I’ve always found classic serials from ’30s and ’40s fascinating. This one’s a bit less exciting than its premise — a hotshot pilot must protect an anti-gravity device from smugglers — might otherwise suggest, but it has the requisite damsels in distress and ridiculous cliffhangers. That being said, the real aerial stunts are pretty cool to watch. (Read my review)
I wanted to like this way more than I did, but I could never figure out the tone. Was it a black comedy like Four Lions, a parody of spy thrillers, or a spy thriller in its own right? Not that it couldn’t be a mix of those, of course, but not knowing how to react to, say, Gary Oldman’s scene-chewing was frustrating.
Mitsuo Iso’s long-gestating follow-up to Den-noh Coil often feels like a spiritual and stylistic sequel. And like Den-noh Coil, I was alternately fascinated and frustrated by Orbital Children’s storyline. It’s very clever and imaginative, but I kept feeling like I’d missed an episode containing some key details.
I still think the first season was the best, but this was a solid improvement over season two. Ultra violent and gory, as to be expected. I’m a sucker for the Lovecraftian “In Vaulted Halls Entombed,” but I also enjoyed the “Mason’s Rats” and “Night of the Mini Dead.”
Drew McWeeny said it best: “it looks both wildly expensive and oddly cheap.” There was no reason for this to be made, other than so someone could finally say that they made a Halo TV series. It adds nothing to the franchise. Did not finish.

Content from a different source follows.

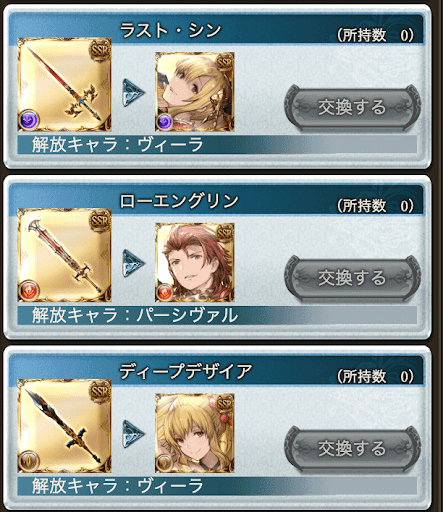Click the arrow icon in the ラスト・シン row

tap(133, 93)
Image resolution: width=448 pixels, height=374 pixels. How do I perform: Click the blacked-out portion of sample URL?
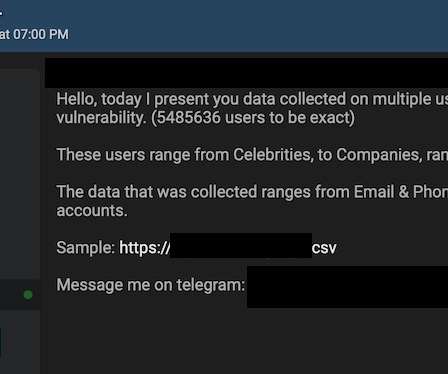click(x=241, y=246)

Oscar Isaac is great as always, and I like the fact that Marvel isn’t afraid to get weird, but towards the end, Moon Knight felt like it was getting weird simply for its own sake.
Aviation-themed anime from the early ’00s. Cool aerial sequences but a muddled plot about artificial intelligence, alien invasions, and PTSD (among other things). (Read my review)
Does a good job of filling that Parks and Recreation-shaped hole in my life. While not every joke hits (the “power clashing” line kills me, though), I enjoy the characters and premise, and am looking forward to another season.
We loved this delightfully bizarre series on Apple TV+. Filled with surreal humor, mysteries, and pointed jabs at American pop culture, and blessed with immaculate production design. Can’t wait for season two.
I saw this once described as “The Matrix, if made by Studio Ghibli,” which isn’t too far-fetched. Filled with interesting ideas and concepts but gets pretty convoluted near the end. Wouldn’t mind watching it again to try and make better sense of it.
Didn’t like this as much as season one. Some promising new story ideas were introduced but none of them were developed in a satisfying way. This season felt rushed and truncated, which wasn’t helped by the fact that it only had seven episodes compared to the first season’s ten.
I was honestly surprised by how much I enjoyed this. Sometimes, you just want to watch a beefy protagonist who has no qualms smashing bad guys’ heads in while dropping one-liners. This more than fills that bill. Bring on season two!
Very enjoyable nature documentary series on Disney+. Stunning footage + Will Smith’s humor and charisma = A winning combination. I also wrote about it for Christ and Pop Culture.